Dan, my friend---- You may not believe this but you are not getting high dollar because you stitch by hand--You are gettig high dollar because of the value of your name and the quality of your work, both of which are impeccable. You did not arrive yesterday in this trade and your skills are becoming widely known and appreciated. You have earned every damn cent you get----you paid your dues! Sandy
 
Somehow I seem to find that the most vocal detractors of such an instrument are those that do not have one.
All right Dad now be nice! No I don't have one and have never been against those who do - The reason I don't have a machine though is that the work I do - historical stuff - demands the use of linen thread (there are those who make it with modern thread and machines but it ain't "right" and my clientele wants it "right"). The only machines that sew linen are needle and awl stitchers and frankly the price of $4,000.00 plus is too much to bear considering the amount of work I produce these days where a stitcher would be right. Just about everything pre 1870 would have been handsewn - and much after - and any of the frontier sheaths I do are handsewn. (on the other hand by the mid-1870's quite a bit of the buckskin clothing worn by whites was sewn by Indians using braintan hides and a sewing machine)

have heard all the discussions involving the neatness of the hand stitch, the strength of same, lack of machine marks on stitch line from the feed dogs and all the associated chit chat used to convince others that machine stitching is inferior. If machine stitching is properly done by a competent operator using a good machine, I would defy the average person to tell the difference in the type of stitch-- hand or machine. A thread with a 30 pound breaking strength does not increase in strength because it is being pulled tight by human muscles instead of machine tension
AGREED! Bad stitching is bad stitching - whether machine or hand, yet again the linen vs poly/nylon situatian crops up at least for me. The only real "advantage" in quality (and a fairly minor one in my experience)that hand sewing has over machine sewing is that you have two independent threads with handsewing and in theory this makes it better than machine sewing since the machine sewn thread when/if broken can act like a zipper and loosen along the entire seam. I say fairly minor because in beaucoup years of doing repairs on leather of all kinds, holsters, sheaths, saddles, you name it, very seldom did this zipper occur and there were lots of times I wished it had! - I have pulled literally miles of stitching to cleanup a seam before restitching - and many times it was one bloody stitch at a time!!!!
Good machine sewing is not as easy as it might seem to the neophyte, in fact it can be more difficult to get a GOOD seam then doing it by hand, and this is something that the newbies should realize - machine sewing is not a panacea - like any craft it takes it's own set of skills and lots of practice. Once learned it will speed up your work but it quality should ALWAYS come first. Shoddy workman ship no matter how done should never be acceptable.
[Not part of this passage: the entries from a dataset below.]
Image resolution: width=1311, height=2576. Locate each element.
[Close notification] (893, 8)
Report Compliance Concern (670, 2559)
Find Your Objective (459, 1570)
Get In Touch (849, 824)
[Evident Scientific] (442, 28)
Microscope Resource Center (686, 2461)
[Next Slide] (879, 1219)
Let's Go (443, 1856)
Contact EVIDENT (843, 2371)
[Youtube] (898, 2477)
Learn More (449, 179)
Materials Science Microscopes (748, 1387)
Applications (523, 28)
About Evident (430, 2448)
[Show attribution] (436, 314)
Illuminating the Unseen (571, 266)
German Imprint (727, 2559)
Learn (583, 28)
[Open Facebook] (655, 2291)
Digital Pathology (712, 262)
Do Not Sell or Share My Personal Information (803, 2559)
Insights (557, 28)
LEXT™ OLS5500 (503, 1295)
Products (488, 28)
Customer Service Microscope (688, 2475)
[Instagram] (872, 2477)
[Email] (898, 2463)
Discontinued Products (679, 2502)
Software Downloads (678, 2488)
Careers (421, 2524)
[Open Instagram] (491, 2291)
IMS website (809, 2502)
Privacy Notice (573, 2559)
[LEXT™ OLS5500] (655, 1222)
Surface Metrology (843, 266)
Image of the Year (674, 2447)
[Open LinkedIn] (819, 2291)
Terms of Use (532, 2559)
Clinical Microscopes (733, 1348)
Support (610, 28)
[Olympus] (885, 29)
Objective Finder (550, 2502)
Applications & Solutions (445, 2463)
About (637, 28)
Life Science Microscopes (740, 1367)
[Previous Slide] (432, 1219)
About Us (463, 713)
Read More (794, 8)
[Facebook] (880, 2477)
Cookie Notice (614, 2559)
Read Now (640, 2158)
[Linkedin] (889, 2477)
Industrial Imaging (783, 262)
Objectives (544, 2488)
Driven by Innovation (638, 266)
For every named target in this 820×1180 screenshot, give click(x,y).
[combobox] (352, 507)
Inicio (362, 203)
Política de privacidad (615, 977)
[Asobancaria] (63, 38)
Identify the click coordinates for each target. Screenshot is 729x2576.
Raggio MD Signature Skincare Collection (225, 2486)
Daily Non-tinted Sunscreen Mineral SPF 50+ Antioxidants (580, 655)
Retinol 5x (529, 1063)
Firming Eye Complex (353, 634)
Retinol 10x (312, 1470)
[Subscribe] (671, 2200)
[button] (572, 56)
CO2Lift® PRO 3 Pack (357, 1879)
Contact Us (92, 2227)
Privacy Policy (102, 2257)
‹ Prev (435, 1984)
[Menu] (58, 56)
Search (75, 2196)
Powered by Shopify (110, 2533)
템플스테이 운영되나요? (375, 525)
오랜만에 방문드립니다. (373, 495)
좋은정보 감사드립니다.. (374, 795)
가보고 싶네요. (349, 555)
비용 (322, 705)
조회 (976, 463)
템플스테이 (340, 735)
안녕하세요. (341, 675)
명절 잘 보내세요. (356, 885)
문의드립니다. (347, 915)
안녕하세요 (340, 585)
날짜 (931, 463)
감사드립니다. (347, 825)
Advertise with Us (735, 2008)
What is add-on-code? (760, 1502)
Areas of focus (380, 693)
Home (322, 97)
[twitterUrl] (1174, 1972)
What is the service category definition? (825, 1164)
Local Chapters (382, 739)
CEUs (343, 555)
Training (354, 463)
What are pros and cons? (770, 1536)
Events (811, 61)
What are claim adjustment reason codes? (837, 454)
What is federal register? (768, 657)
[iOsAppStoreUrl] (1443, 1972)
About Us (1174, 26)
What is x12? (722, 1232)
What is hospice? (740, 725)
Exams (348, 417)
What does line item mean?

I doubt that one customer in fifty could tell the difference or even care which type of stitching was involved.
True but it's that customer that I want! :D

Now as Sandy so succinctly put it, in general for the beginning or journeyman leather crafter (note not just sheath making - specializing in just sheaths probably won't keep a roof over your head or food in your belly ;) ) a good sewing machine can be a boon to one's business. It will allow you to produce your goods faster at a more reasonable rate and for the beginner/journeyman that can mean the differnce in paying the bills. On the other hand there is a market - albeit a small yet lucrative one - for those who handsew rather than machine sew.
On the other hand I can think of no greater workers of leather - and IMO leather crafts greatest ambassadors - in all shapes and form than Al and Ann Stohlman and they sewed everything by hand. And they were prodigious producers - their output was simply amazing!

And with all this said just how many of you offer a matching belt to go along with your sheaths? In my experience offering a good quality belt can really add to your income and they are really quite easy to build.